Transferring to the Australian Imperial Force on 6 August 1915, Whittle was given the rank of acting corporal and in October sailed as a reinforcement for the 26th Battalion. By April 1916 he was in France with the 12th Battalion. Wounded in action on 18 June, he was promoted sergeant in October. Early in 1917 he was involved in the fighting during the German withdrawal to the Hindenburg line. At dawn on 27 February his battalion attacked the outpost villages of Le Barque and Ligny-Thilloy. On the left flank with Captain J. E. Newland's 'A' Company, Whittle bombed an enemy machine-gun post, forced the Germans to flee and won the Distinguished Conduct Medal.
The 12th Battalion carried out a diversionary attack on the village of Boursies on 9 April 1917; Whittle led his platoon in the initial assault. The Germans resisted fiercely and counter-attacked at 10 p.m. Whittle checked and steadied the forward posts until Newland came forward to organize the defence and regain lost ground. After a four-day spell out of the line, the battalion advanced close to Lagnicourt. At 4 a.m. on 15 April the enemy mounted a surprise counter-attack. 'A' Company was forced from its trenches to a sunken road where Newland and his men made a stand. Whittle saw the Germans bringing up a machine-gun. He 'rushed alone across the fire-swept ground', attacked the enemy with bombs before the weapon could be brought into action, killed the crew and captured the gun. For his heroism at Boursies and Lagnicourt he was awarded the Victoria Cross.

**Problems to solve:**
a) According to the account of Whittle's service, which medal did he win for bombing the enemy machine-gun post during the attack on Le Barque and Ligny-Thilloy?
b) Extend the account of Whittle's service, starting after its last sentence.
The data entries that come next are separate material and are not part of the account of Whittle's service.

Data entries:

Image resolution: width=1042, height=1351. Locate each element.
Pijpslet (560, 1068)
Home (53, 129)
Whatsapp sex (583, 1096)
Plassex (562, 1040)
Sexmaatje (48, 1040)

**Expected answers:**
a) The Distinguished Conduct Medal.

b)
Wounded again during the German offensive of March 1918, and once more in late July, Whittle returned to Australia with other V.C. winners in October 1918 to take part in a planned recruiting drive. Following the Armistice, he was discharged on 15 December and lived in Sydney. He made a desperate plea in 1932: 'I have been trying to struggle on for some time, but the children are badly in need of boots and clothing for the winter, and I cannot get any work'. Within a month he was employed by the Western Assurance Co. On 7 February 1934 he saved a small boy from drowning in an ornamental pool in University Park; though Whittle departed without giving his name, the deed became widely known.
Survived by his wife, three daughters and a son, he died of a cerebral haemorrhage on 2 March 1946 at Glebe and was buried in Rookwood cemetery. Whittle and Newland were the only Australian V.C. winners of World War I to have been permanent servicemen before the war. One of Whittle's sons, Ivan Ernest, had joined the A.I.F. and was killed in September 1943 when a bomber crashed into the 2/33rd Battalion marshalling area near Port Moresby, Papua New Guinea.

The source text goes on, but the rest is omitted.